======== Records to use
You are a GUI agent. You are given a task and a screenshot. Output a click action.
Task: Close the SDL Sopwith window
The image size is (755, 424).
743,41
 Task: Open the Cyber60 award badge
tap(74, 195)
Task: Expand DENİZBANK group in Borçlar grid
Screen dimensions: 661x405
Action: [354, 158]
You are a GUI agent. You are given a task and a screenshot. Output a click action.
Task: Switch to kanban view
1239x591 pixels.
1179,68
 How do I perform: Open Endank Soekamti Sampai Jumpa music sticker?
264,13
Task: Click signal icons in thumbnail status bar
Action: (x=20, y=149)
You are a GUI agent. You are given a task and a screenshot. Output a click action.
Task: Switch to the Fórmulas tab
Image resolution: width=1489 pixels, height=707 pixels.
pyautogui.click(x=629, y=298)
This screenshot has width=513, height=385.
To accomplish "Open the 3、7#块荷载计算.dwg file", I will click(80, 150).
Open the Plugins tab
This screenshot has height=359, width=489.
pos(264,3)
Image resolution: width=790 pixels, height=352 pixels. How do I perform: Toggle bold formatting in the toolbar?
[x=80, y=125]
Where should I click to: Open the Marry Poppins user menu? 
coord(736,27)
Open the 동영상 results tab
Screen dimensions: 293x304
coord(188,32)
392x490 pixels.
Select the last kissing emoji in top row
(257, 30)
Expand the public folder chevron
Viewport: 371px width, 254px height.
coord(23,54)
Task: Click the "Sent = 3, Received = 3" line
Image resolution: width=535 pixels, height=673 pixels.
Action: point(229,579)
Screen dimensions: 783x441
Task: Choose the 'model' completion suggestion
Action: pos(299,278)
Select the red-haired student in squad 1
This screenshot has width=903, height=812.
================
▶ _About this task_:
If a line in the records contains the word "Switch", copy it out.

▶ _Output for this exercise_:
Task: Switch to kanban view
Task: Switch to the Fórmulas tab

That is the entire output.